And CNN. CNN is like all Trump all the time. All Trump all the time. You walk out of an interview and you say, ‘that was a good interview’ and then you get killed for the rest of the weekend. So they are so biased toward Crooked Hillary. You know they call it: CNN, Clinton News Network. CNN. Clinton News Network. Totally dishonest. But hopefully a lot of people aren’t watching it.”
What is not reported in this particular account is the roar that went up from the crowd when Trump launched into his media attack. It was thunderous — signs waving, people yelling, many turning around to yell in the direction of the all the cameras and press that were lining the risers in the back of the gym. It was quite the sight, and a reminder of the very real divide between the New York/Washington axis of journalism and average Americans who believe in their bones that the media has it out for Trump — and by extension for them as well.
In an hour-long speech there was no teleprompter, a reminder of just how good Trump is at speaking off the cuff. Sitting behind him and to his right in a front row seat I had a perfect eye-view of the podium. The only time he referred to a piece of paper was when he began discussing the jobs lost in Pennsylvania and connecting this to trade deals. It is no accident that his discussion of trade deals drew a response from the audience. Pennsylvania has a long history as a manufacturing state. As Trump discussed the issue, someone in the crowd yelled out “Hershey!” — and Trump knew exactly what they were talking about. For those coming in late on this issue, here’s a report from USA Today in 2007:
Candy maker Hershey to cut jobs, send some manufacturing to Mexico
HERSHEY, Pa. (AP) — Hershey (HSY) is cutting 1,500 jobs over three years as part of a plan to scale back production and move some manufacturing to Mexico, the candy maker announced Thursday.
… The company said it will outsource production of low value-added items and also plans to build a plant in Monterrey, Mexico to meet growing demand in that country.
As with the move to Mexico by Indiana’s Carrier Air Conditioning — which Trump repeatedly cites when discussing trade issues — trade is an issue that hits home with Pennsylvanians, as it clearly did when Trump raised the issue in Mechanicsburg. “Your companies are all gone, your companies are all gone,” he remarked as the crowd applauded his point. “We love you Donald!” yelled a male voice out the crowd. “And I love you too!” Trump broke off to respond with a grin as the crowd cheered.

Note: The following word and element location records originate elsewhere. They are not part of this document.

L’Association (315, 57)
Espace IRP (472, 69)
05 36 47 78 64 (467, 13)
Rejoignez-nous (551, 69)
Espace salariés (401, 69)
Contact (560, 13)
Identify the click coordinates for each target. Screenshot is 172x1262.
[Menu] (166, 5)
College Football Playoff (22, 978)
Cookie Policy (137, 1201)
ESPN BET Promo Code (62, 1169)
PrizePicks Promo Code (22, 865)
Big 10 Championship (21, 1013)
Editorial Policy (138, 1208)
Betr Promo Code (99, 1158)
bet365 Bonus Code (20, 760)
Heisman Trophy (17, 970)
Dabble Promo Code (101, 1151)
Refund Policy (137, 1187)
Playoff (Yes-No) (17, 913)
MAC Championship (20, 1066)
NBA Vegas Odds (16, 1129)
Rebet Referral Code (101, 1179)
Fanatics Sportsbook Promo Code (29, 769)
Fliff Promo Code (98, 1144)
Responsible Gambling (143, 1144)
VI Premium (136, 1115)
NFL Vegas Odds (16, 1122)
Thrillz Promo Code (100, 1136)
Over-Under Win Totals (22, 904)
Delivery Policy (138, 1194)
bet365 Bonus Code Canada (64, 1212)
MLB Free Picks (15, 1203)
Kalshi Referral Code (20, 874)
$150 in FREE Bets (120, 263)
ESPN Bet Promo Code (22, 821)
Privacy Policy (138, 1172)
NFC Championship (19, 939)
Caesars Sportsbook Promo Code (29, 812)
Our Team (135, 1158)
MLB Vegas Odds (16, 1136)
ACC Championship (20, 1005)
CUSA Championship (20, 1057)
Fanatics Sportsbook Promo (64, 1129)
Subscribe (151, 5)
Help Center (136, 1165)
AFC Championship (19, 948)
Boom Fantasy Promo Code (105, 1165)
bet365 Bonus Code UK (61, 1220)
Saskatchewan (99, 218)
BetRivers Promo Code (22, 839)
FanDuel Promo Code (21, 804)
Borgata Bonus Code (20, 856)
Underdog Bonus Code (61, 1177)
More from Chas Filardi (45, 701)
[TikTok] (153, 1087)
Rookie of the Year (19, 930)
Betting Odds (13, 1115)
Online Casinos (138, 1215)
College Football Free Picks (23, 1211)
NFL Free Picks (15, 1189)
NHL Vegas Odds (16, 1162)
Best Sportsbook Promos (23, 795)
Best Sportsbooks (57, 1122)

In addition to trade Trump ran the litany of issues — repealing Obamacare was mentioned. And, but of course, “build the wall” — the chant from the crowd overwhelming and now virtually a set piece of Trump rallies with the candidate grinning broadly as the audience takes the cue when he mentions the issue.
What other applause lines were there for Trump? Wages, Bernie Sanders caving to Hillary at the Democratic Convention. (“He made a deal with the devil. She’s the devil.”) Tim Kaine drew boos when Trump threw the spotlight on a Kaine tax increase as Governor of Virginia. A reference to NATO countries needing to pay their share of NATO expenses was cheered.
But what was particularly notable was the enthusiasm — and the contrast to the Hillary Clinton rally only days before was stark. In Pennsylvania this has a particularly potent meaning. Any Republican running for president (or any statewide office) has two challenges: make as many inroads as possible into Democratic Philadelphia to keep the vote total low, while at the same time running up the score in more Republican or conservative areas of the state. The problem is in reverse for Democrats. But the key in both cases is the obvious (aside from organization). That would be — enthusiasm for the candidate.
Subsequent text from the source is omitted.